Exercises to complete:
a: In the article on the Kake Civil War shell, how much gunpowder did the consultants remove from the ordnance?
b: Carry on the article on the Kake Civil War shell from its last sentence.

Source passage:
Friday, August 12, 2011

Former Kake family heirloom ordnance de-armed, deactivated


The Organized Village of Kake (OVK) with the assistance of the Sealaska Heritage Institute (SHI) diffused the historic Civil War Parrott Shell ordnance that a Kake family had passed among family members for decades.

“It has been in our family over 100 years,” Kake elder Michael Jackson said when State Troopers and Elmendorf Air Force explosives experts had first traveled to Kake to investigate the shell on June 23, 2011.

The Air Force x-rayed the contents at that time and had the ordnance placed in a safe building in Kake until it could be diffused.

On July 14, SHI Archivist Zachary Jones secured private consultants who specialize in Historic wartime ordnance. The consultants removed nine ounces of gunpowder and broken fuse particles to make the ordnance inert.

The ordnance could have created a crater about four or five feet in diameter if it exploded.

The diffusion of the ordnance coincided with the OVK 23rd Annual Culture Camp for the Kake youth, and information was shared with the older overnight campers, ages 13-18, and community members the evening of July 14.

Information supplied:
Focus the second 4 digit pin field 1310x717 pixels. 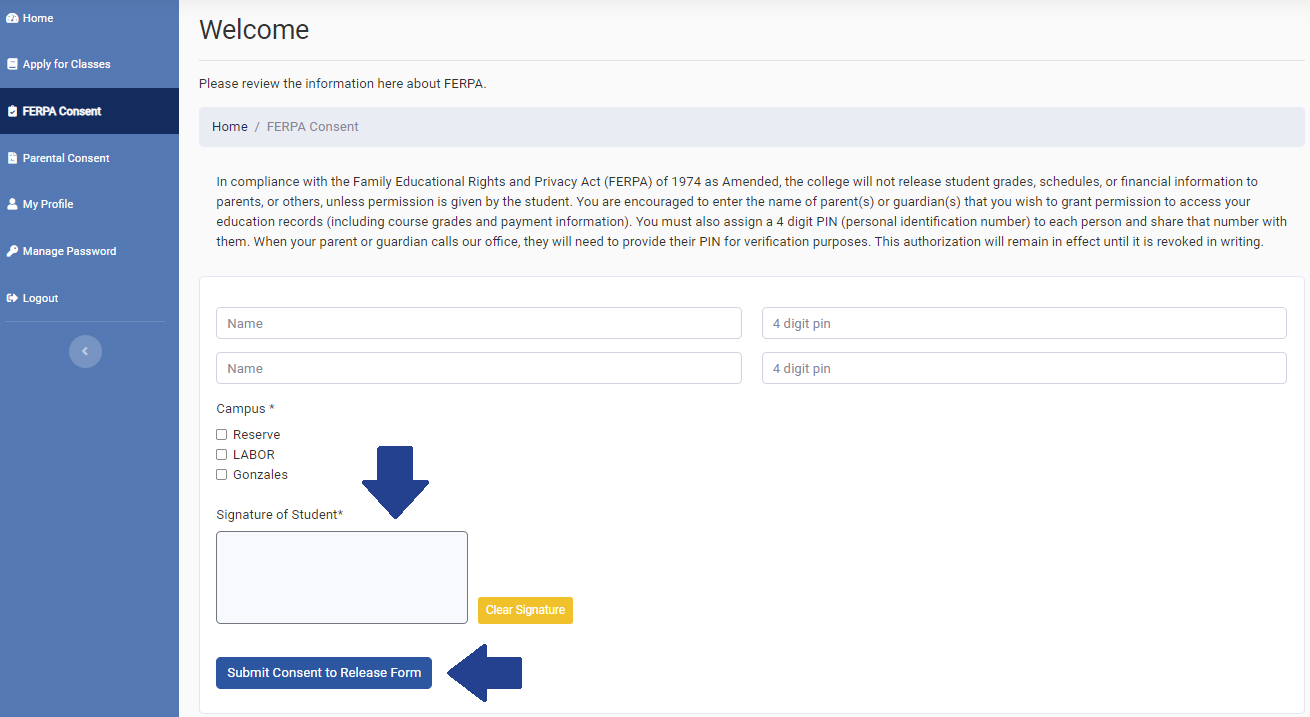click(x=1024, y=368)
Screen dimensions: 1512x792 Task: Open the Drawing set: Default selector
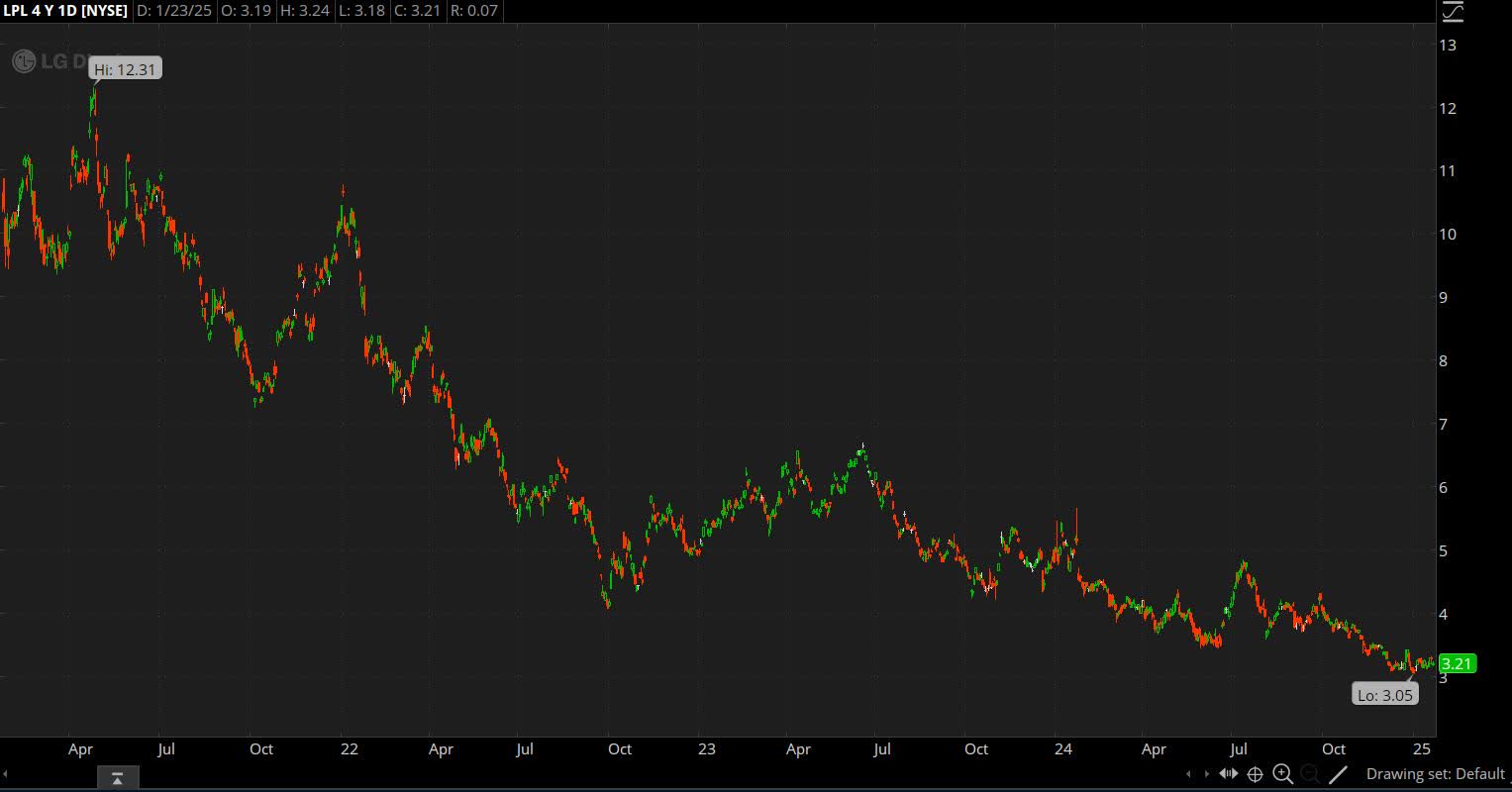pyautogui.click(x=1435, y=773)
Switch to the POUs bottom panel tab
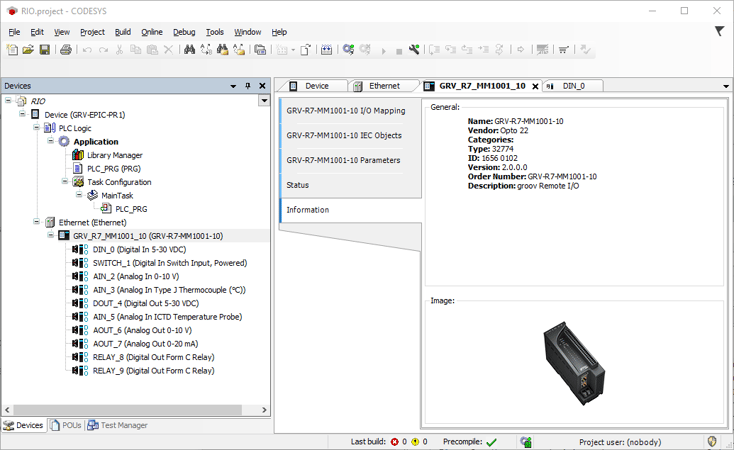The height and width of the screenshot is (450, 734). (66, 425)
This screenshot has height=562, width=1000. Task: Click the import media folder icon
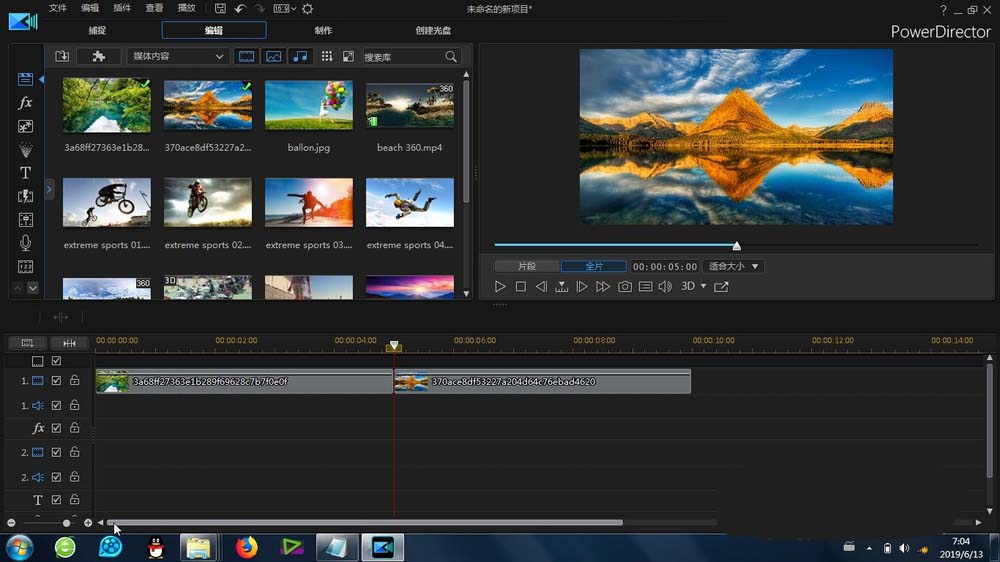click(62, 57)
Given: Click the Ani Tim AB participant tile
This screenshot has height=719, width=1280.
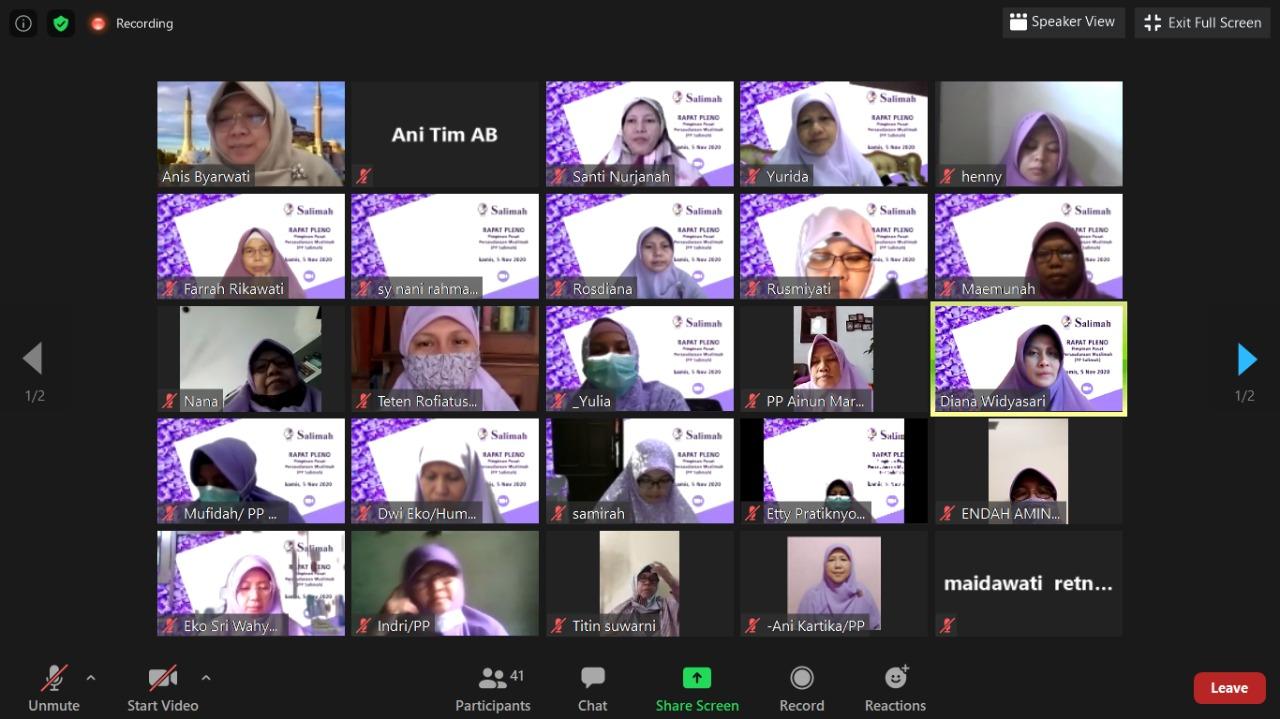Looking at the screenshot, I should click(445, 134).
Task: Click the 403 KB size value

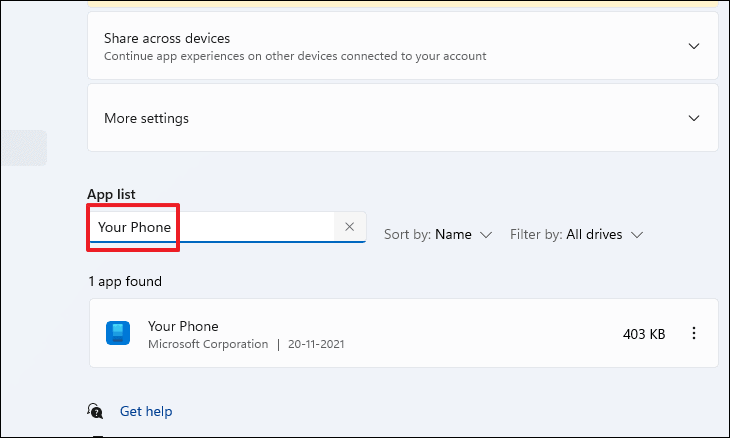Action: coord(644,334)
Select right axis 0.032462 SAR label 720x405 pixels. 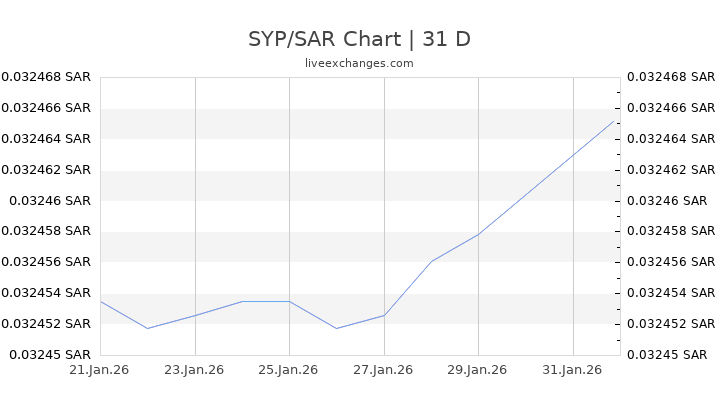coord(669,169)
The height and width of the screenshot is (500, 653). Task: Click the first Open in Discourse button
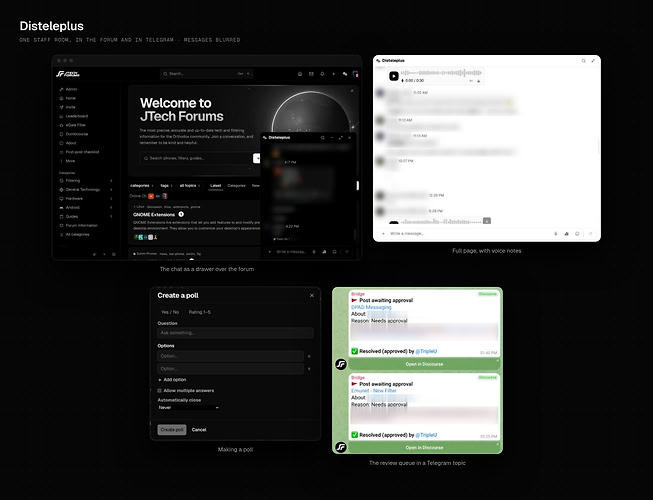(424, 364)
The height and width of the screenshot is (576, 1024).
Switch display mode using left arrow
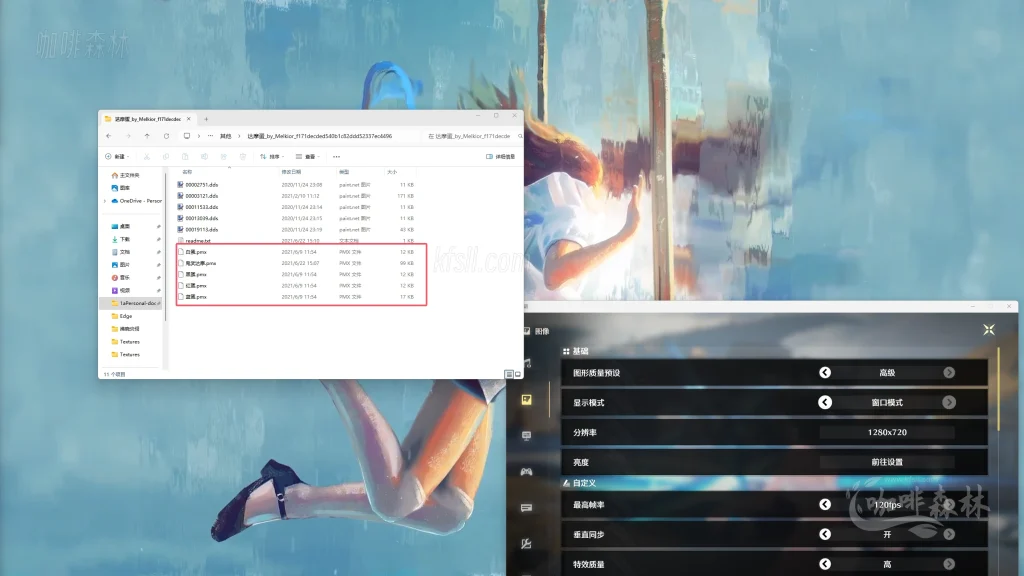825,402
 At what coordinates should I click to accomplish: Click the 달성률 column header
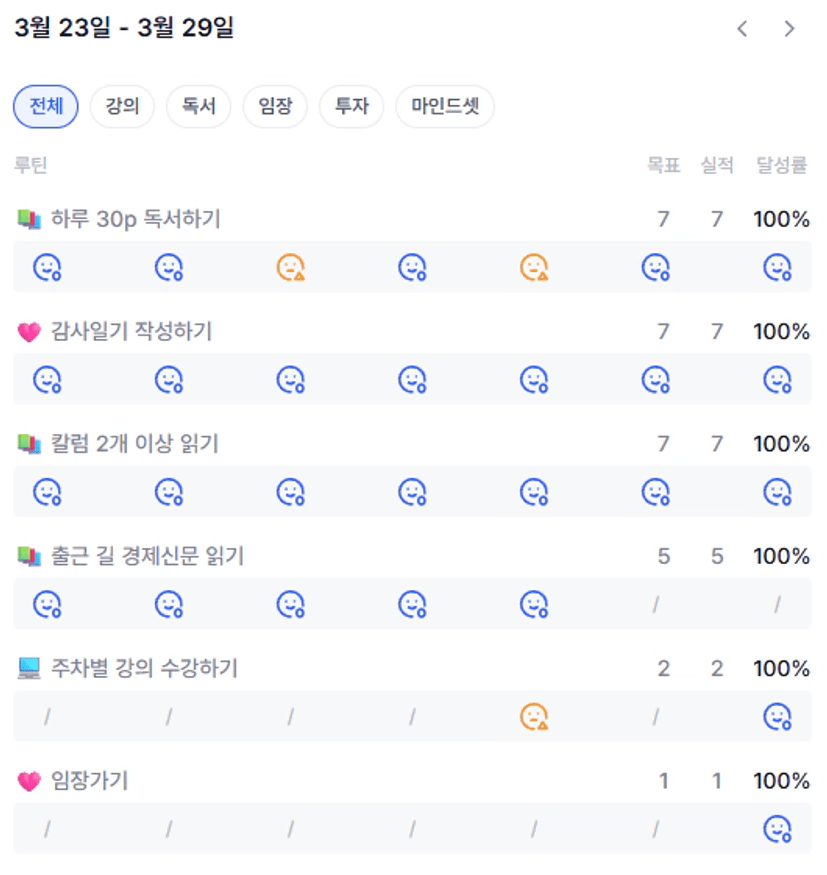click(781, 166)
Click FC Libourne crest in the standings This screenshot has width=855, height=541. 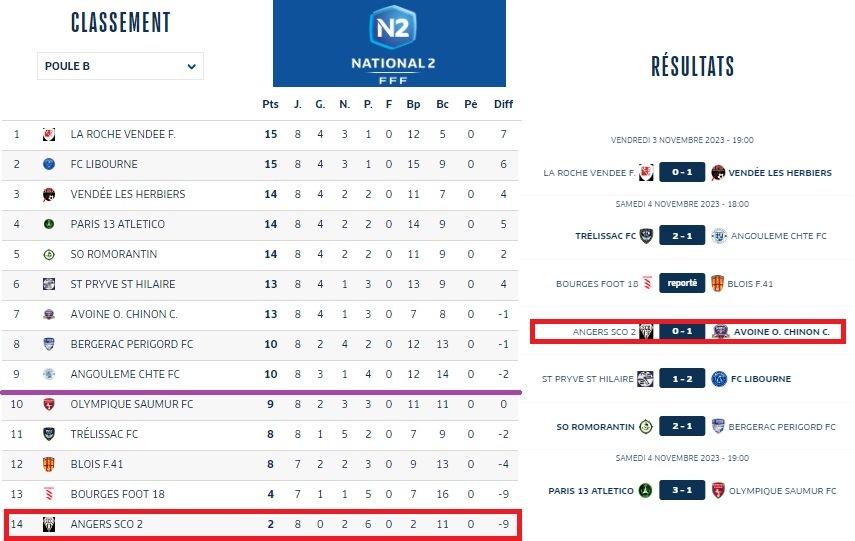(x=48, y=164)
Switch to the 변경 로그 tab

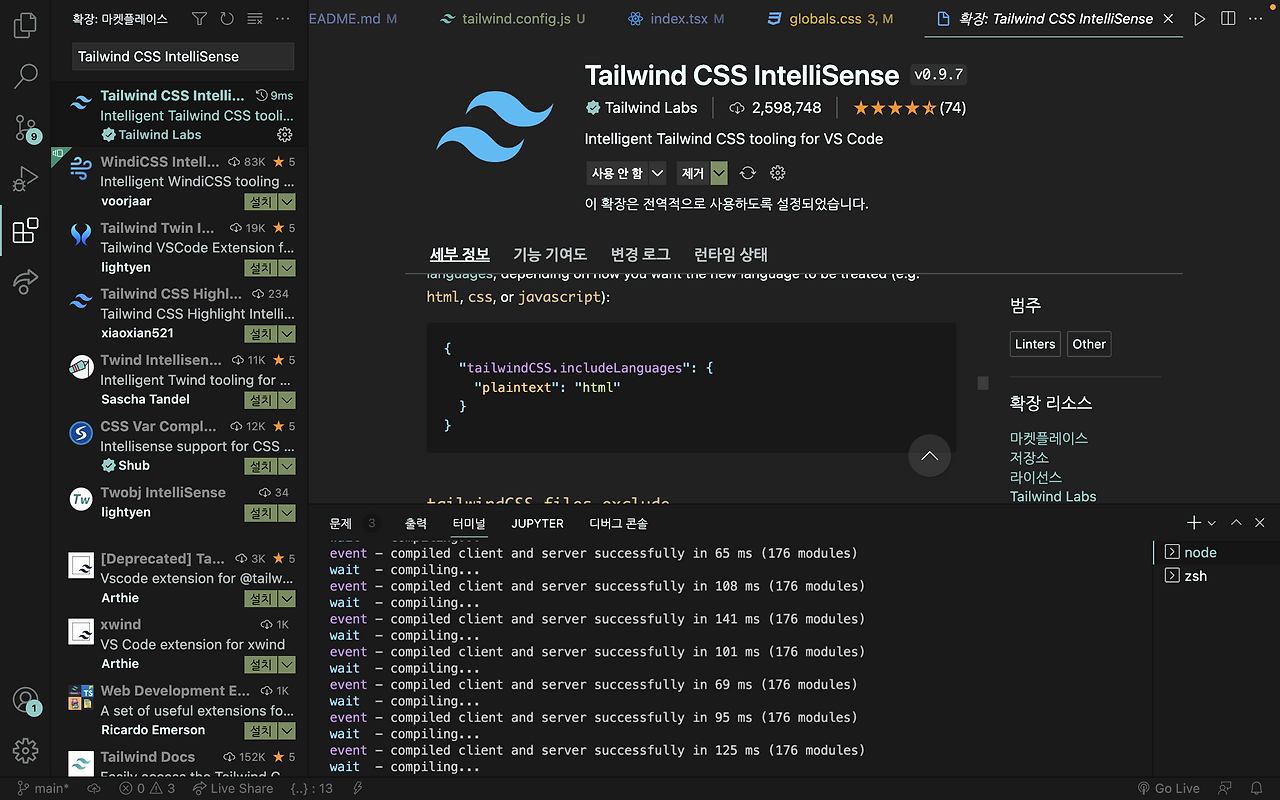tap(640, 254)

Task answers:
a: Nine ounces.

b:
“This is the first time we’re bringing it out in public,” Jackson told the youth. “We know you guys are interested in history because you’re learning how to be Kake people, Keex’ Kwaan. You’re part of the ancestry that the U.S. Territorial Army came across. And that they had an encounter with us, a violent one. But it’s part of our history, it’s part of our healing.”

Since the shell was made inert, other Kake community members have shared where other shells are located. Another Parrott shell was donated by a Kake descendant to the Alaska State Museum in Juneau.

The OVK and Kake want to share the shells and their history, working in partnership with SHI, to other communities and the State of Alaska.